Citigroup's Mexico bank head denies sale reports

ByABC News
February 17, 2009, 12:25 AM

MEXICO CITY -- Banco Nacional de Mexico, known as Banamex, is part of Citigroup's "strategic plan" for the future and will maintain lending levels despite Mexico's slowing economy, CEO Enrique Zorrilla told reporters.

"We're in the most important emerging market for the U.S. and (Citigroup) has mentioned Banamex as the example to be followed in other countries," Zorrilla said.

Banamex's net profit dropped 28% to 13 billion pesos ($949 million) in 2008, he said, as rising unemployment and cooling growth boosted losses on loans.
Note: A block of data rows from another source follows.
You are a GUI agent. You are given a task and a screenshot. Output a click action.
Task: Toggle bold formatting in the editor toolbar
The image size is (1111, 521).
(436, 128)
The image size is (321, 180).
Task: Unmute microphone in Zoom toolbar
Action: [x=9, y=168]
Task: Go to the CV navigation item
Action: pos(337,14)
Some 6.7 billion pesos ($486 million), or 7%, of consumer credit card loans were overdue at year's end, compared with 2.9% of total loans, Zorrilla said.

Banamex represents 90% of Grupo Financiero Banamex, which Citigroup acquired in 2001. It is Mexico's second-largest bank and one of New York-based Citigroup's most lucrative properties raising speculation it might be sold to shore up capital for its parent.

Citigroup, hit hard as the subprime mortgage crisis spiraled in the U.S., reported a fourth-quarter loss of $8.29 billion in January, and it split into two entities to separate retail banking from its brokerage.

Still, Citi "has no intention" of selling Banamex, "a strong performing business that is a very complementary fit within our long-term strategic growth plans," spokesman Jon Diat said Friday.

Citing unnamed sources, the Wall Street Journal that day reported that Citi was considering the sale if its financial position further deteriorated.

Citigroup CEO Vikram Pandit plans to visit the bank's operations next week to confirm Citi's "intention of keeping Banamex as a central part of its strategy," Banamex's director of legal and institutional development, Javier Arrigunaga, said Monday.

Banamex's net worth, defined as the difference between assets and liabilities, was 140 billion pesos ($10.2 billion) at year's end, while reserves were 30 billion pesos ($2.2 billion), Zorrilla said.